[Task]
Top to bottom, every record is to be copied word for word.

[Exercise data]
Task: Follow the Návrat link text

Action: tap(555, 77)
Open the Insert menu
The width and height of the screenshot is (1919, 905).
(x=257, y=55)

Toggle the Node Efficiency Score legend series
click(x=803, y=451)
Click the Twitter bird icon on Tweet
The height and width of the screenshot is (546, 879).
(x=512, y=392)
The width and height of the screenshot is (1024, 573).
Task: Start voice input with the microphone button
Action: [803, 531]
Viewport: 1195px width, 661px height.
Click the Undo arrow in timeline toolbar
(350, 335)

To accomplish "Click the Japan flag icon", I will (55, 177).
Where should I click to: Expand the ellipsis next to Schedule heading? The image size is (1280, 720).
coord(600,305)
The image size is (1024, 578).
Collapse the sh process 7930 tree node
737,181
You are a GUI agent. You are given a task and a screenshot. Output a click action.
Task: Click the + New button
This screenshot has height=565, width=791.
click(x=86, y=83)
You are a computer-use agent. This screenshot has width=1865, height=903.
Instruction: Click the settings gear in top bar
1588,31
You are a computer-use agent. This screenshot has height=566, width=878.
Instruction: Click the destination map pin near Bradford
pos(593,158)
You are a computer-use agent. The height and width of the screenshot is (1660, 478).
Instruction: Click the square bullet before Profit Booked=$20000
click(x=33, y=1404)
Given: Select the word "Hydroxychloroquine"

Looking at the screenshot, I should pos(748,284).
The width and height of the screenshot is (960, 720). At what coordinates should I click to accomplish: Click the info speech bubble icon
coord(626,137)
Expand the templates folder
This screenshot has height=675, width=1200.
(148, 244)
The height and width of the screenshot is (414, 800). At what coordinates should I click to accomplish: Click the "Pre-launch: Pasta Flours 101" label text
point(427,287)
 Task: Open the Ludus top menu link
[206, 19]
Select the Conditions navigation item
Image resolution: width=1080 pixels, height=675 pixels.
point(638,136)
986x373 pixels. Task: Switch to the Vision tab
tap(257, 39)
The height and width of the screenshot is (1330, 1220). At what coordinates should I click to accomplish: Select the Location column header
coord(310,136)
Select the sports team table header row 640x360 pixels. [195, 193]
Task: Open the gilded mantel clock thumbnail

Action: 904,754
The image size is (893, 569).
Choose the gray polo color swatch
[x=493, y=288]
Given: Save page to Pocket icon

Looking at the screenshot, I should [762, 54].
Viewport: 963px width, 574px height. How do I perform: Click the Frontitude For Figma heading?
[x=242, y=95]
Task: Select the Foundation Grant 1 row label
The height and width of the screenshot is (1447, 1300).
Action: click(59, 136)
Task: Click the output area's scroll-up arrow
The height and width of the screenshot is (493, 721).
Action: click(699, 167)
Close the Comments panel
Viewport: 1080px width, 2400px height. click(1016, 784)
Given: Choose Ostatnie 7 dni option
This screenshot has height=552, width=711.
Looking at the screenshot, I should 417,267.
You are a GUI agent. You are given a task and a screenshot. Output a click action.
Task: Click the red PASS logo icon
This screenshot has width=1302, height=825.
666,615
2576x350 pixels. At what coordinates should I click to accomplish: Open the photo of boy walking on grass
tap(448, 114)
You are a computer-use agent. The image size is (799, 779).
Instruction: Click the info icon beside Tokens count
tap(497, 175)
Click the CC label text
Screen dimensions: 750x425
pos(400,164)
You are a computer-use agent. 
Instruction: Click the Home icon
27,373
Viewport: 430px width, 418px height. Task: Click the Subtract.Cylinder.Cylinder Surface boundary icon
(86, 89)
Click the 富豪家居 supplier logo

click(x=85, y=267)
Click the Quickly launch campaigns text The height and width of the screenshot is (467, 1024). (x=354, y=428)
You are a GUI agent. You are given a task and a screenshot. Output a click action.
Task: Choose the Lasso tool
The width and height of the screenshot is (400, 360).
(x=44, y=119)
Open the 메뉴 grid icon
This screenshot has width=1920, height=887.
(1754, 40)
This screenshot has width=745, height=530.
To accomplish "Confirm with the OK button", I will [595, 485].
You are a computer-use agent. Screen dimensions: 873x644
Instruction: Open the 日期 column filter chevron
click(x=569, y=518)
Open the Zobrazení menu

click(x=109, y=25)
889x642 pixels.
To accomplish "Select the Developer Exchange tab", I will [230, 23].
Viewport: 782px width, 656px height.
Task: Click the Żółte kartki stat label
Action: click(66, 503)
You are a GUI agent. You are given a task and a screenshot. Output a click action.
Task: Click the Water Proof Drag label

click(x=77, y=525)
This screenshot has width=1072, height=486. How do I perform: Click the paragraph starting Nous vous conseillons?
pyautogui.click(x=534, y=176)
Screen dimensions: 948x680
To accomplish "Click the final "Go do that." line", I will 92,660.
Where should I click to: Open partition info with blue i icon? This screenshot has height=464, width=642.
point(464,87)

[Written answer]
Task: Follow the Návrat link text

Action: tap(555, 77)
Open the Insert menu
The width and height of the screenshot is (1919, 905).
(x=257, y=55)

Toggle the Node Efficiency Score legend series
click(x=803, y=451)
Click the Twitter bird icon on Tweet
The height and width of the screenshot is (546, 879).
(x=512, y=392)
The width and height of the screenshot is (1024, 573).
Task: Start voice input with the microphone button
Action: [803, 531]
Viewport: 1195px width, 661px height.
Click the Undo arrow in timeline toolbar
(350, 335)

To accomplish "Click the Japan flag icon", I will (55, 177).
Where should I click to: Expand the ellipsis next to Schedule heading? The image size is (1280, 720).
coord(600,305)
The image size is (1024, 578).
Collapse the sh process 7930 tree node
737,181
You are a GUI agent. You are given a task and a screenshot. Output a click action.
Task: Click the + New button
This screenshot has height=565, width=791.
click(x=86, y=83)
You are a computer-use agent. This screenshot has width=1865, height=903.
Instruction: Click the settings gear in top bar
1588,31
You are a computer-use agent. This screenshot has height=566, width=878.
Instruction: Click the destination map pin near Bradford
pos(593,158)
You are a computer-use agent. The height and width of the screenshot is (1660, 478).
Instruction: Click the square bullet before Profit Booked=$20000
click(x=33, y=1404)
Given: Select the word "Hydroxychloroquine"

Looking at the screenshot, I should pos(748,284).
The width and height of the screenshot is (960, 720). At what coordinates should I click to accomplish: Click the info speech bubble icon
coord(626,137)
Expand the templates folder
This screenshot has height=675, width=1200.
(148, 244)
The height and width of the screenshot is (414, 800). At what coordinates should I click to accomplish: Click the "Pre-launch: Pasta Flours 101" label text
point(427,287)
 Task: Open the Ludus top menu link
[206, 19]
Select the Conditions navigation item
Image resolution: width=1080 pixels, height=675 pixels.
point(638,136)
986x373 pixels. Task: Switch to the Vision tab
tap(257, 39)
The height and width of the screenshot is (1330, 1220). At what coordinates should I click to accomplish: Select the Location column header
coord(310,136)
Select the sports team table header row 640x360 pixels. [195, 193]
Task: Open the gilded mantel clock thumbnail

Action: 904,754
The image size is (893, 569).
Choose the gray polo color swatch
[x=493, y=288]
Given: Save page to Pocket icon

Looking at the screenshot, I should [762, 54].
Viewport: 963px width, 574px height. How do I perform: Click the Frontitude For Figma heading?
[x=242, y=95]
Task: Select the Foundation Grant 1 row label
The height and width of the screenshot is (1447, 1300).
Action: click(59, 136)
Task: Click the output area's scroll-up arrow
The height and width of the screenshot is (493, 721).
Action: click(699, 167)
Close the Comments panel
Viewport: 1080px width, 2400px height. click(1016, 784)
Given: Choose Ostatnie 7 dni option
This screenshot has height=552, width=711.
Looking at the screenshot, I should 417,267.
You are a GUI agent. You are given a task and a screenshot. Output a click action.
Task: Click the red PASS logo icon
This screenshot has width=1302, height=825.
666,615
2576x350 pixels. At what coordinates should I click to accomplish: Open the photo of boy walking on grass
tap(448, 114)
You are a computer-use agent. The image size is (799, 779).
Instruction: Click the info icon beside Tokens count
tap(497, 175)
Click the CC label text
Screen dimensions: 750x425
pos(400,164)
You are a computer-use agent. 
Instruction: Click the Home icon
27,373
Viewport: 430px width, 418px height. Task: Click the Subtract.Cylinder.Cylinder Surface boundary icon
(86, 89)
Click the 富豪家居 supplier logo

click(x=85, y=267)
Click the Quickly launch campaigns text The height and width of the screenshot is (467, 1024). (x=354, y=428)
You are a GUI agent. You are given a task and a screenshot. Output a click action.
Task: Choose the Lasso tool
The width and height of the screenshot is (400, 360).
(x=44, y=119)
Open the 메뉴 grid icon
This screenshot has width=1920, height=887.
(1754, 40)
This screenshot has width=745, height=530.
To accomplish "Confirm with the OK button", I will [595, 485].
You are a computer-use agent. Screen dimensions: 873x644
Instruction: Open the 日期 column filter chevron
click(x=569, y=518)
Open the Zobrazení menu

click(x=109, y=25)
889x642 pixels.
To accomplish "Select the Developer Exchange tab", I will [230, 23].
Viewport: 782px width, 656px height.
Task: Click the Żółte kartki stat label
Action: click(66, 503)
You are a GUI agent. You are given a task and a screenshot. Output a click action.
Task: Click the Water Proof Drag label

click(x=77, y=525)
This screenshot has width=1072, height=486. How do I perform: Click the paragraph starting Nous vous conseillons?
pyautogui.click(x=534, y=176)
Screen dimensions: 948x680
To accomplish "Click the final "Go do that." line", I will 92,660.
Where should I click to: Open partition info with blue i icon? This screenshot has height=464, width=642.
point(464,87)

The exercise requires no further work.